Instructions for the task
Copy the data that appears below exactly. Drop the pictures.

### Information provided

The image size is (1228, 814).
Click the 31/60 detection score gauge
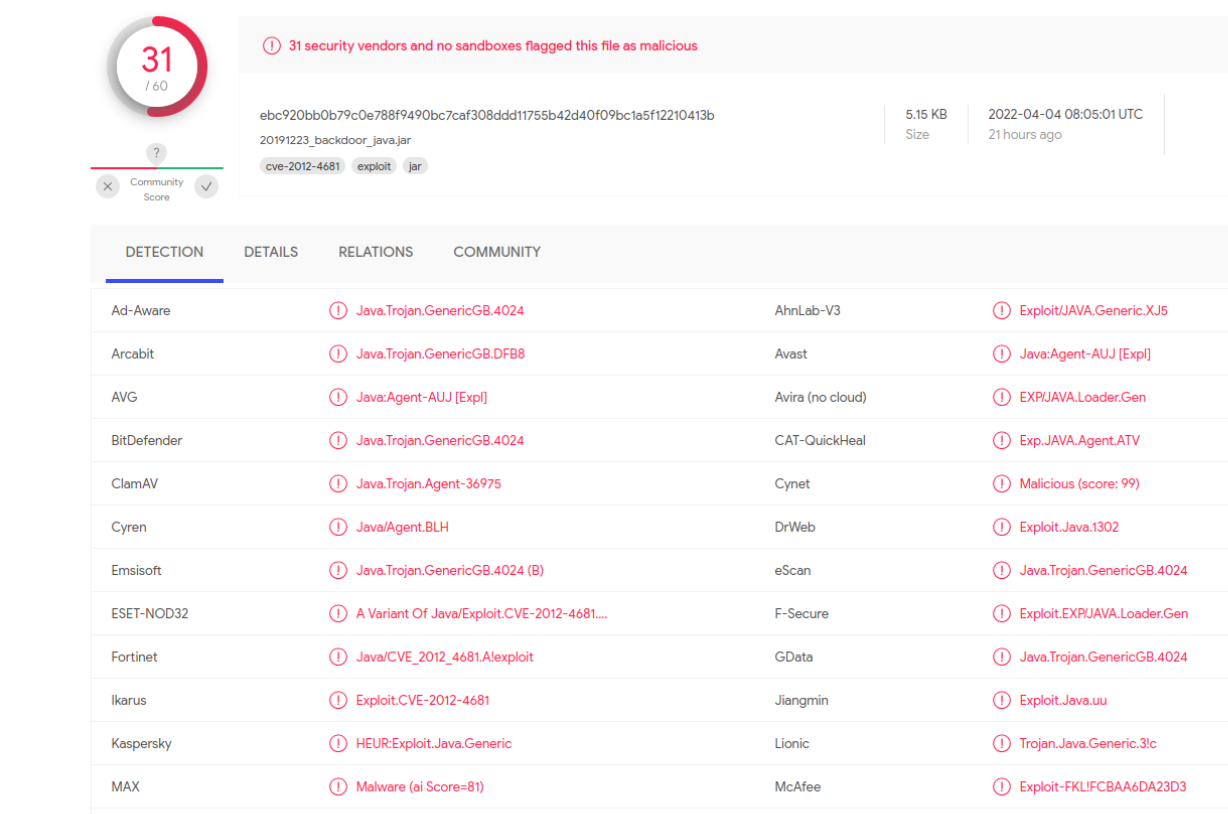tap(157, 67)
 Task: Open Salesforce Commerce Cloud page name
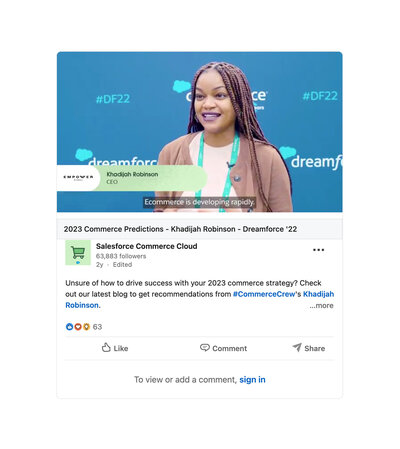coord(147,246)
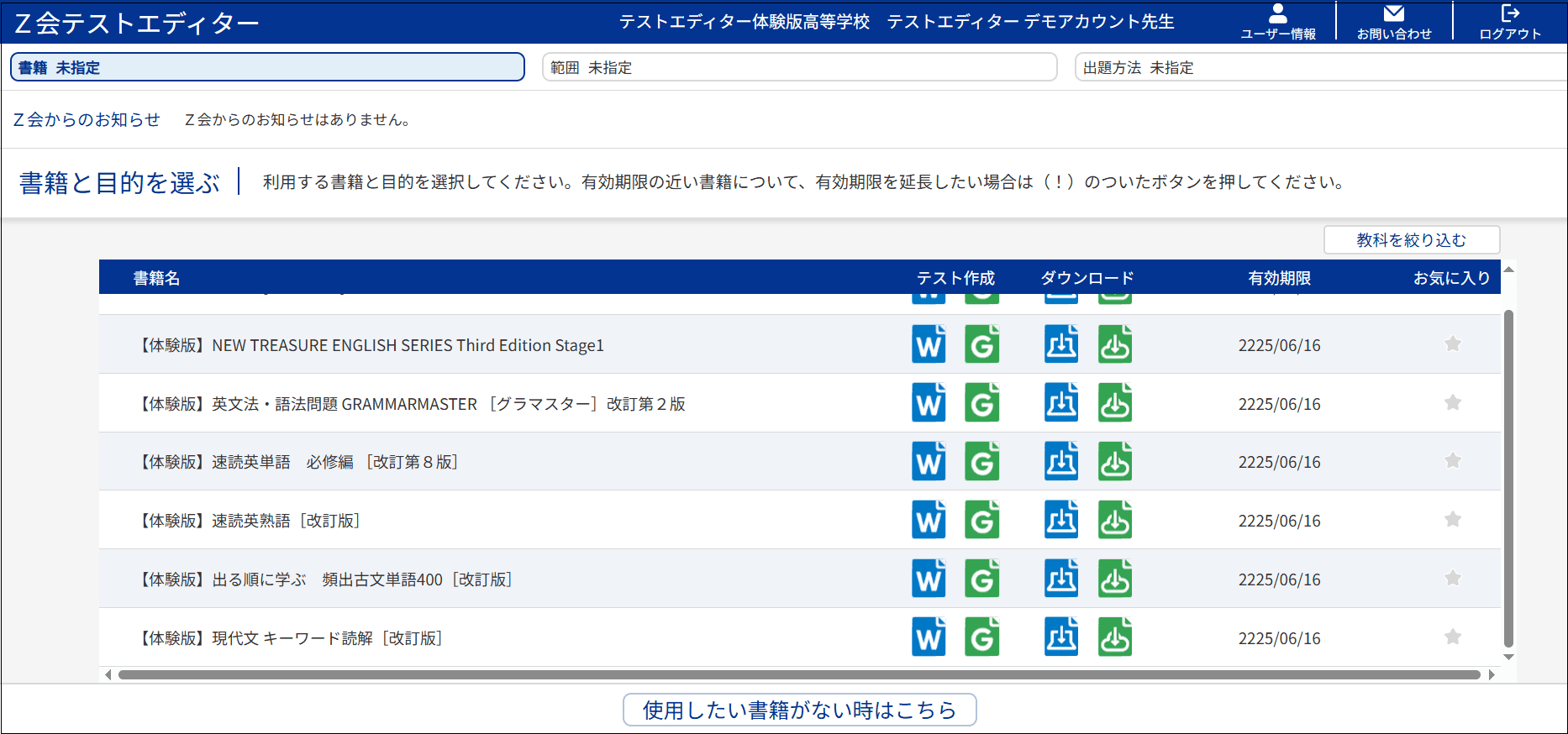Open お問い合わせ mail icon
Screen dimensions: 1568x734
(x=1393, y=22)
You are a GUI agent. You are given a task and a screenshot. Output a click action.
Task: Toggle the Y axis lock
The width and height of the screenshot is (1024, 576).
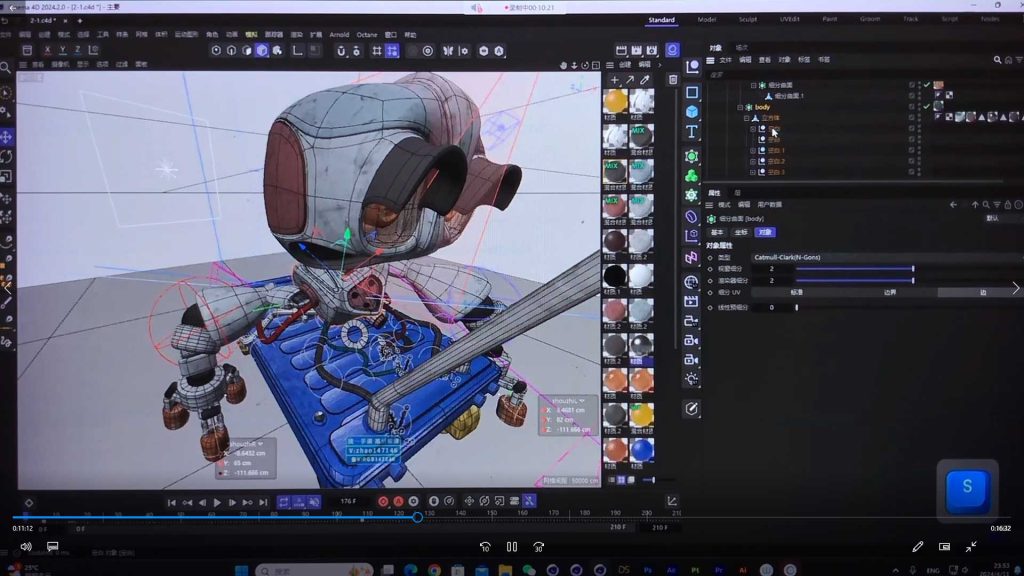coord(62,50)
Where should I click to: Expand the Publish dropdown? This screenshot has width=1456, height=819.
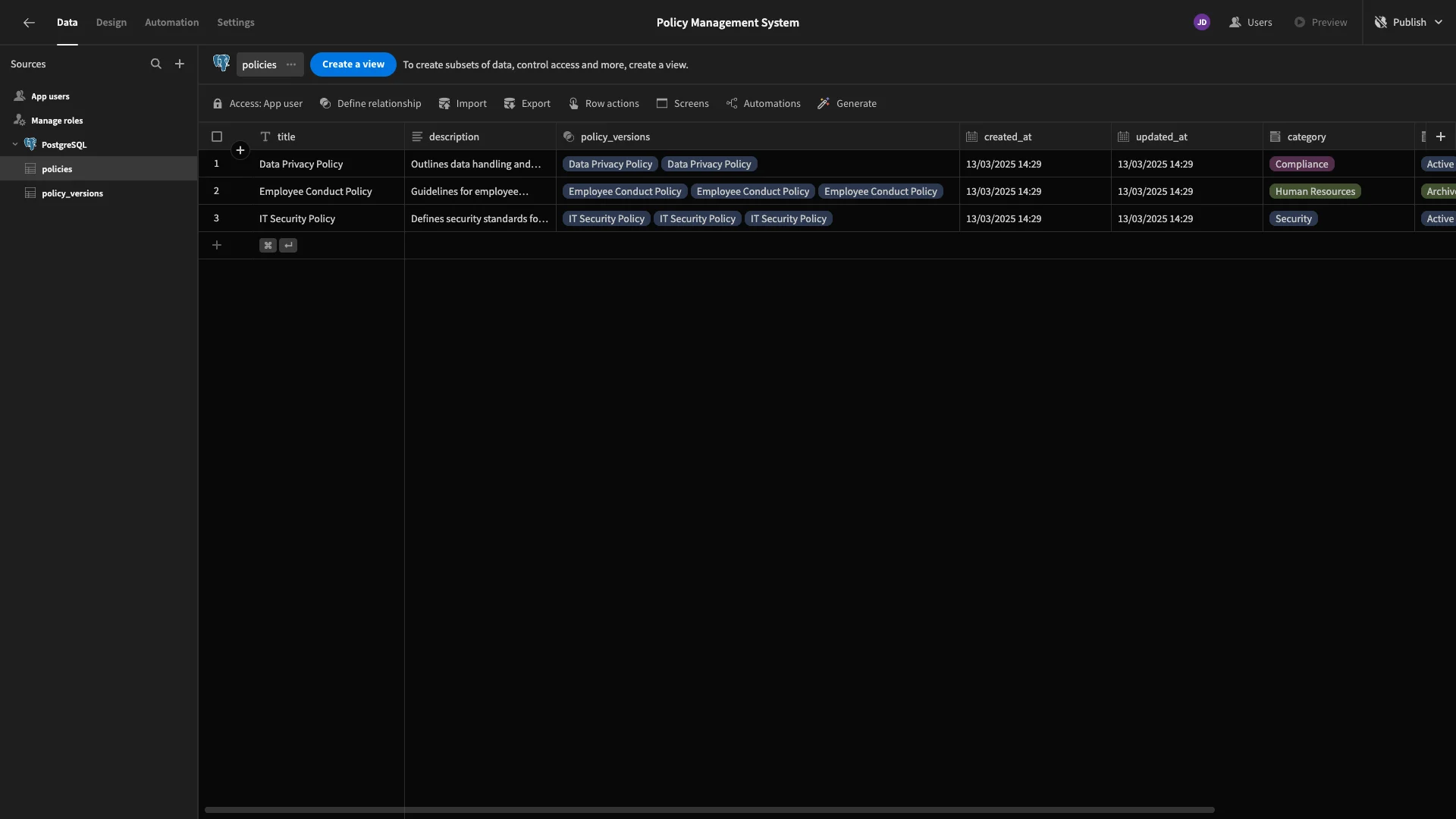tap(1439, 23)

######

Exercise answer
The image size is (1228, 814).
Click the 31/60 detection score gauge
tap(157, 67)
 Task: Open Salesforce Commerce Cloud page name
coord(147,246)
Open お問い合わせ mail icon
Screen dimensions: 1568x734
(x=1393, y=22)
You are a GUI agent. You are given a task and a screenshot. Output a click action.
Task: Toggle the Y axis lock
The width and height of the screenshot is (1024, 576).
coord(62,50)
Where should I click to: Expand the Publish dropdown? This screenshot has width=1456, height=819.
tap(1439, 23)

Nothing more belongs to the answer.